-------- Records for processing

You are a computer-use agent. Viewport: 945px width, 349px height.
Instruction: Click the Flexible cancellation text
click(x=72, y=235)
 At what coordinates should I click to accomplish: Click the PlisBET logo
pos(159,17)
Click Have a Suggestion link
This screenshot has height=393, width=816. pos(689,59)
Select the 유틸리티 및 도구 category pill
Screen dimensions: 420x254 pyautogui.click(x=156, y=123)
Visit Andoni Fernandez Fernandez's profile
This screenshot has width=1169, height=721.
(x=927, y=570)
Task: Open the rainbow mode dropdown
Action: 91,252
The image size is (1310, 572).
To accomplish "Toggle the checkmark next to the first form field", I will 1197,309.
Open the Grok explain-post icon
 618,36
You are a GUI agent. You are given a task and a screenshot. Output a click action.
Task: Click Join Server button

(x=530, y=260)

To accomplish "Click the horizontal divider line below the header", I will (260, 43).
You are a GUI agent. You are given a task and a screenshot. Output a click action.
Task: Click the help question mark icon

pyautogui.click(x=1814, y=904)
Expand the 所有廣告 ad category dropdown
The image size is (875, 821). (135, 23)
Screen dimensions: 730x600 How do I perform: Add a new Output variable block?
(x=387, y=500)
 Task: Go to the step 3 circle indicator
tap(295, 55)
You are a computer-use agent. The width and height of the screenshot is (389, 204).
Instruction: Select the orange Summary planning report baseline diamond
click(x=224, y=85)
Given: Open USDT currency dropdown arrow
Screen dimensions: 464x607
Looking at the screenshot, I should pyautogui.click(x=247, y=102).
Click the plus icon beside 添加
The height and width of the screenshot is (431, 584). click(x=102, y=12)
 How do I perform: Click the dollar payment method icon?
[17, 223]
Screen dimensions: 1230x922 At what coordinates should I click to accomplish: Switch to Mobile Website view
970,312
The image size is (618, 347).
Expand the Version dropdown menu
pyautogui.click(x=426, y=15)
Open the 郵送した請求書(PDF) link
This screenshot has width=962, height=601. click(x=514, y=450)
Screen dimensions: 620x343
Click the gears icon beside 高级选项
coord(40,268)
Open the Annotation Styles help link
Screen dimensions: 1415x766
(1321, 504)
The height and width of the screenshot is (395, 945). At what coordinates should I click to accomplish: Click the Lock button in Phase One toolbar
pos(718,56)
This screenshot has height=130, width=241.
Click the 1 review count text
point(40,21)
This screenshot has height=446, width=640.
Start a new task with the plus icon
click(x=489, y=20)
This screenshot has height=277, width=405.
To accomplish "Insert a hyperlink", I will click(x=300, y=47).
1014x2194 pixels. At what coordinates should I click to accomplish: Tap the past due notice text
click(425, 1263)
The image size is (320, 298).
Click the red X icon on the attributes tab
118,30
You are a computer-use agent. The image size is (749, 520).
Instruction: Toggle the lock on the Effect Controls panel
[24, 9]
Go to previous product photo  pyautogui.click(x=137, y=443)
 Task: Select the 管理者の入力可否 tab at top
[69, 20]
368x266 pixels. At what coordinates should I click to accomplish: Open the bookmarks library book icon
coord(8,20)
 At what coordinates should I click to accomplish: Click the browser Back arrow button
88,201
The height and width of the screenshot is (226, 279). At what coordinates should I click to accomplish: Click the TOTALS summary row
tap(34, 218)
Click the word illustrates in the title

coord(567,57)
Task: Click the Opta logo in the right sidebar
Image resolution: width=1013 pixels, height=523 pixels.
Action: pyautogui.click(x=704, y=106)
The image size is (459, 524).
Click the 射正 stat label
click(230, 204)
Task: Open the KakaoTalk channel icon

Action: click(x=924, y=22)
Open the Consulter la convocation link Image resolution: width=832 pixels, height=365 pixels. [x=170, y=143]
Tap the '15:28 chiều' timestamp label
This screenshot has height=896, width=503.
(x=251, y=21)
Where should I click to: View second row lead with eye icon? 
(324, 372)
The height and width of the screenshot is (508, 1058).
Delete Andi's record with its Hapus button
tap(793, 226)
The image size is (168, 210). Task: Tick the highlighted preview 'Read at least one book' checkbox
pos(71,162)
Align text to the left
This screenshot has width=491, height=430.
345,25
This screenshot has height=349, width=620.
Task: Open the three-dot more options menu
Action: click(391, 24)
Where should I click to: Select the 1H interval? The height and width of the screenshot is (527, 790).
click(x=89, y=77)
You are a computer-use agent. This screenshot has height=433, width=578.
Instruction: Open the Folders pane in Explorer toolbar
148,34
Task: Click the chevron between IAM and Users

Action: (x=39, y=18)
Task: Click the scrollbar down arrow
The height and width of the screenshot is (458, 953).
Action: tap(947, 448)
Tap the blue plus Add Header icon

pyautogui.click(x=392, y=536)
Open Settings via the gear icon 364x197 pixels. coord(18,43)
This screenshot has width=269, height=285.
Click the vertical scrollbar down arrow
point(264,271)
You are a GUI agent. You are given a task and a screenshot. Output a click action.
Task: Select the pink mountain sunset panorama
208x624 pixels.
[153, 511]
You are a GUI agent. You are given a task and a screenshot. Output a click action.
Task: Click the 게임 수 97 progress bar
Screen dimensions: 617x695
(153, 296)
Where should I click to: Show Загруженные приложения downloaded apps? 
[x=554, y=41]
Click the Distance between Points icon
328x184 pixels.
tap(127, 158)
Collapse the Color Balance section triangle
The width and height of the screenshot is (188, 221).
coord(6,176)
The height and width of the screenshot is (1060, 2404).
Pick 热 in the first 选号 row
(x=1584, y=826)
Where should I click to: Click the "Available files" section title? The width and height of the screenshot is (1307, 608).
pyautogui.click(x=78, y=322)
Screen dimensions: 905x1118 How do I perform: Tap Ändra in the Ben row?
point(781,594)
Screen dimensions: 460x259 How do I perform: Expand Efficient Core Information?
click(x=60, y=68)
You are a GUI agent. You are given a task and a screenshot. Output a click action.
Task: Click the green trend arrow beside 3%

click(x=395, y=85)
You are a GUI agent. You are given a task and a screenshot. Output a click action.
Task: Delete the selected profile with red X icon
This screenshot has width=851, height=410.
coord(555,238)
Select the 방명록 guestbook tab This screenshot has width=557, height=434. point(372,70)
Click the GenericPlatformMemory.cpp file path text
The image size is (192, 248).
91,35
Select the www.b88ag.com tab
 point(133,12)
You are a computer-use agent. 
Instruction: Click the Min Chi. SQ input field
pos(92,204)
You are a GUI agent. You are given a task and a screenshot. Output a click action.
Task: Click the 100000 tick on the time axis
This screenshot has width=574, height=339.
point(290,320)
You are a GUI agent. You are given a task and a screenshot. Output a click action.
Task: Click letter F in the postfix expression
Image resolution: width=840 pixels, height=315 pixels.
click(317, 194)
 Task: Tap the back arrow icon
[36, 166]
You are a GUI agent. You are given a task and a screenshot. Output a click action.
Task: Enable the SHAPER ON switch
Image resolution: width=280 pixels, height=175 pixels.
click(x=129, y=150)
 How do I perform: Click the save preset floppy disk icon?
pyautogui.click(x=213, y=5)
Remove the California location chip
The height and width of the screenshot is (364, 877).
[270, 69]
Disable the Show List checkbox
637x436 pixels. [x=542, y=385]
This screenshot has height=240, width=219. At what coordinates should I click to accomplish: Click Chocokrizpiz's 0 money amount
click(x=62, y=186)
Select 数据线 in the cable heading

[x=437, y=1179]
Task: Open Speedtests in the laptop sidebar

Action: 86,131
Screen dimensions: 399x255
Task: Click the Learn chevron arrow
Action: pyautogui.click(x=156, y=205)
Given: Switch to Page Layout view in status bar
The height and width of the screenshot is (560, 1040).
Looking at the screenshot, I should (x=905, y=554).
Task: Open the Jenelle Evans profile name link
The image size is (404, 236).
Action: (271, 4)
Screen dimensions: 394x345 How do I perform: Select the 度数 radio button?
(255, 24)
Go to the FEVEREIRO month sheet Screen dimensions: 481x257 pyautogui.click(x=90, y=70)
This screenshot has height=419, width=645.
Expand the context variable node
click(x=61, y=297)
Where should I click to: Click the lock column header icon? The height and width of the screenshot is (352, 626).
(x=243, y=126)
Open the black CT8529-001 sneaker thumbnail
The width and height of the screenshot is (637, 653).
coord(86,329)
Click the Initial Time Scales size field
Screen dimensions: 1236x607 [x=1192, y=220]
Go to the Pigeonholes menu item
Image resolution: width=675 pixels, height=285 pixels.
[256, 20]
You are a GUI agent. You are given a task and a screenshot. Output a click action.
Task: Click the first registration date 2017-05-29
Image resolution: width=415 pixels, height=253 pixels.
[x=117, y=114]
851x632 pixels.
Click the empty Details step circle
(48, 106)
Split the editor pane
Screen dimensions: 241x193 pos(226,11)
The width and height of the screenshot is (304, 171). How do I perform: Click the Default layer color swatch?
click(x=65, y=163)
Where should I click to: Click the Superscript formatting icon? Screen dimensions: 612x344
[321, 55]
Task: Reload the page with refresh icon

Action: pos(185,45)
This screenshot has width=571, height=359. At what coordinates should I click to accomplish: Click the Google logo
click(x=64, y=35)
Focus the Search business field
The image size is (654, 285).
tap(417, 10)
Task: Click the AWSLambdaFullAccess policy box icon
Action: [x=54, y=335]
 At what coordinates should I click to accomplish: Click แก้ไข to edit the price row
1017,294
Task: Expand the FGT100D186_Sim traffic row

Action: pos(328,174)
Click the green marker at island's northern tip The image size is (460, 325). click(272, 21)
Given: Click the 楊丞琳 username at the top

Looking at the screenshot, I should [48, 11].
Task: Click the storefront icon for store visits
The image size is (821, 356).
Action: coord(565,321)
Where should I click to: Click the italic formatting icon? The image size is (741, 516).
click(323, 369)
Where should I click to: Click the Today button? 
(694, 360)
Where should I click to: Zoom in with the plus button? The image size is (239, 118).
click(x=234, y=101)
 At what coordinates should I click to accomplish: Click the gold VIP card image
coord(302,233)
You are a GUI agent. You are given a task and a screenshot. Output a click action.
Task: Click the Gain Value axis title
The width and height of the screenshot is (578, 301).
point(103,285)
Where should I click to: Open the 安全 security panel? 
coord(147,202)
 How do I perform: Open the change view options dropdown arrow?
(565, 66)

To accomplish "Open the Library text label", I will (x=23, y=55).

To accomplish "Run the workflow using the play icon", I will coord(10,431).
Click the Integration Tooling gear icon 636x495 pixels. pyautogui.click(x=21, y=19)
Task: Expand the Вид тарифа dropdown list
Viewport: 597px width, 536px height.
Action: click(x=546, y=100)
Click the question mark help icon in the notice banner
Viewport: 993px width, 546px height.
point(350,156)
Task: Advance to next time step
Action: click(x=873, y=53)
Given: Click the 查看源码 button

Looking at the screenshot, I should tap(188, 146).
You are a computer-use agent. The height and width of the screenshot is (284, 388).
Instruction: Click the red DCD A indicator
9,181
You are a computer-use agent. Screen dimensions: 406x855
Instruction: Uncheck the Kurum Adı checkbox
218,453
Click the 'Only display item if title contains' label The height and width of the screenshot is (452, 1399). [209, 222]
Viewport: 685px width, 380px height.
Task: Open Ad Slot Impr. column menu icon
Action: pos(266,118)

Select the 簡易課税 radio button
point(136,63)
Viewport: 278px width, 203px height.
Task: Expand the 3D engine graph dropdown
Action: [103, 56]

----------------

**Problem details:**
The first line of the records begins the span, and the line containing "Screen dimensions: 620x343" ends it. Reproduce that span exactly, both ends included.

**Exercise result:**
You are a computer-use agent. Viewport: 945px width, 349px height.
Instruction: Click the Flexible cancellation text
click(x=72, y=235)
 At what coordinates should I click to accomplish: Click the PlisBET logo
pos(159,17)
Click Have a Suggestion link
This screenshot has height=393, width=816. pos(689,59)
Select the 유틸리티 및 도구 category pill
Screen dimensions: 420x254 pyautogui.click(x=156, y=123)
Visit Andoni Fernandez Fernandez's profile
This screenshot has width=1169, height=721.
(x=927, y=570)
Task: Open the rainbow mode dropdown
Action: 91,252
The image size is (1310, 572).
To accomplish "Toggle the checkmark next to the first form field", I will 1197,309.
Open the Grok explain-post icon
 618,36
You are a GUI agent. You are given a task and a screenshot. Output a click action.
Task: Click Join Server button

(x=530, y=260)

To accomplish "Click the horizontal divider line below the header", I will (260, 43).
You are a GUI agent. You are given a task and a screenshot. Output a click action.
Task: Click the help question mark icon

pyautogui.click(x=1814, y=904)
Expand the 所有廣告 ad category dropdown
The image size is (875, 821). (135, 23)
Screen dimensions: 730x600 How do I perform: Add a new Output variable block?
(x=387, y=500)
 Task: Go to the step 3 circle indicator
tap(295, 55)
You are a computer-use agent. The width and height of the screenshot is (389, 204).
Instruction: Select the orange Summary planning report baseline diamond
click(x=224, y=85)
Given: Open USDT currency dropdown arrow
Screen dimensions: 464x607
Looking at the screenshot, I should pyautogui.click(x=247, y=102).
Click the plus icon beside 添加
The height and width of the screenshot is (431, 584). click(x=102, y=12)
 How do I perform: Click the dollar payment method icon?
[17, 223]
Screen dimensions: 1230x922 At what coordinates should I click to accomplish: Switch to Mobile Website view
970,312
The image size is (618, 347).
Expand the Version dropdown menu
pyautogui.click(x=426, y=15)
Open the 郵送した請求書(PDF) link
This screenshot has width=962, height=601. click(x=514, y=450)
Screen dimensions: 620x343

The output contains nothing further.